After three years of fighting and 3 million people dead—including 140,000 Americans—the war ended with a rigidly patrolled status quo ante bellum. Nonetheless, although nothing fundamental had changed in Korea, the war had worldwide effects. Since both the Soviet Union and Communist China were associated with this war, Communism came to be seen by many states as a world-wide menace. The effects were dramatic. First, the Korean War and the Berlin Crisis convinced many Europeans that the only way for NATO to be able to stand up to the Soviet Union was if Germany were to rearm. Given Germany’s recent behavior was quite a conceptual shift. By 1955, however, Germany had its first post-war military and was a member of NATO.
Second, the fear of Communist aggression pushed many states to seek collective security arrangements with the United States that were modeled on the NATO treaty. On September 1, 1951, the United States, Australia and New Zealand signed the ANZUS pact, which committed each to the defense of the others. This pact was in force until 1986, when opposition to nuclear weapons in New Zealand led the US to suspend its responsibilities under the treaty toward that state. On September 8, 1954, SEATO (Southeast Asian Treaty Organization) was formed. This treaty committed the Unites States to joint security arrangements with Britain, France, Australia, New Zealand, Pakistan, the Republic of the Philippines, and Thailand. Pakistan withdrew from the organization in 1968. France ceased providing financial support in 1975, and the organization formally ended operations in 1977. On February 4, 1955, what became known as CENTO (Central Treaty Organization) was formed. Its history is complicated. It was originally composed of Britain, Turkey, Iran, Pakistan, and Iraq. In 1956, the US became an associate member. In 1958, Iraq withdrew from the group after a coup, and the group’s headquarters were moved to Ankara. It became inactive after the withdrawal of Turkey, Pakistan, and Iran in 1979.
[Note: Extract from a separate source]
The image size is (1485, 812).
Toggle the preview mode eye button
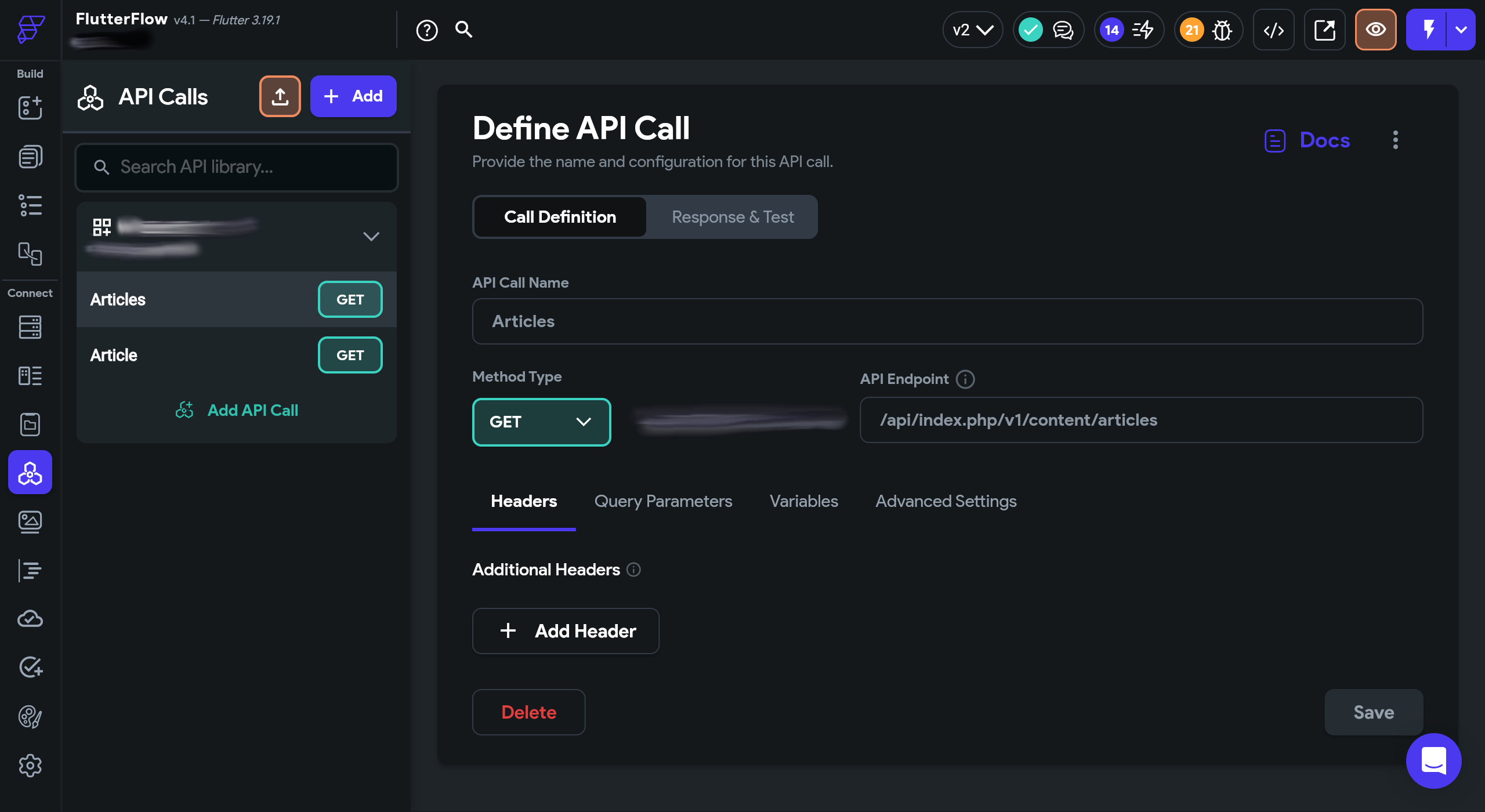coord(1375,30)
By the end of the 1950s, the Cold War was in full swing. Two nuclear-armed superpowers competed for influence, acquiring allies as best they could to prevent the other side from getting to them. Much of the world was carved up into treaty alliances that made the post-war world ever more rigid and tense, and the world found itself in a situation that mirrored the pre-World War I arrangements in Europe. All it might have taken to spark another Great War was another futile act of stupidity in some overlooked part of the world. As we will see in the lecture on the end of the Cold War, there were many futile acts of stupidity, but none of them led to war. That this never happened is probably due to the “balance of terror” that the superpower’s nuclear arsenals created. Neither side had any incentive to try for major changes in the world’s security order, since the other side could always blow up the world in response. This situation constrained both powers, but it also guaranteed that their great power game would be played out in less developed parts of the globe. The results did not lead to a general conflagration, but were often a bloody disaster for the people actually involved.